Ah bir gidebilsem şu uzaklara. Bir açılabilsem. Görmedik köşe bucak bırakmasam. Basılmadık toprak, hissedilmedik hava, içilmedik su bırakmasam. Kar kış, yağmur çamur demeden, kavrulmadık sıcak bırakmasam.
Neden peki? Neden duruyorum hala? Kalksam ya şimdi yerimden. Gece gündüz demeden çıksam, en parlak yıldızı takip ede ede ulaşsam kendi ruhuma. Bütün evrenle birleşsem, birlik olsam, hayatım bayram olsa.
Korkuyorum belki de. İtiraf da edemiyorum kendime. Aslında isteğim ki bir aidiyet hissetmek. Bir yere, bir zamana, ya da en tehlikelisi: Bir insana. Ben belki de istemem. Her yer isterim benim olsun, her an, ve herkesi kucaklayayım sevgiyle isterim.

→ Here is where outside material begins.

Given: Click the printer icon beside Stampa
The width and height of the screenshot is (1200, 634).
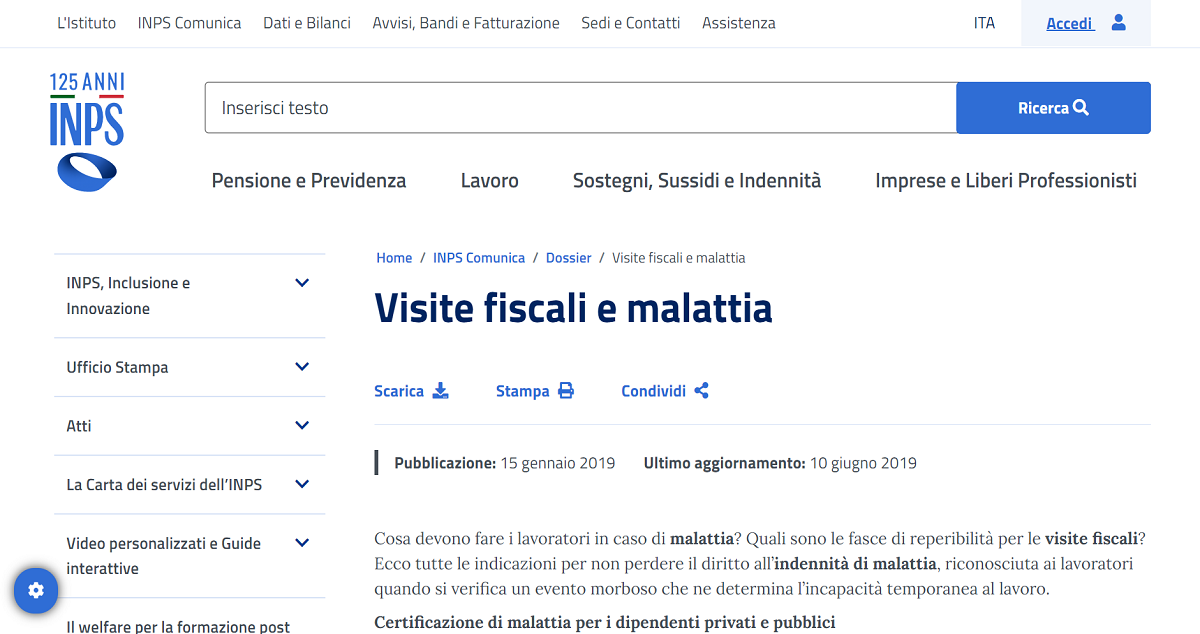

Belki de bilmediğimden. Neyi istediğimi. Evet bilmediğimden kalkamıyorum yerimden. Bilsem en azından neyi istemediğimi, kaçsam ondan. Sonra bulsam yolumu.
Çok zor değil, hayır. Bir gün elbet uzanacağım bir nehir kenarına, izleyeceğim gökyüzünü. Gökyüzü lacivert rengini alacak. İşte o an durup hissedeceğim. “En sevdiğim andayım ve kaçabildim tüm kötülüklerden. Kötülük bana iyiliği öğretti ve önümde dizili şimdi hepsi. Korkmuyorum ve bilmiyor değilim artık.” diyeceğim.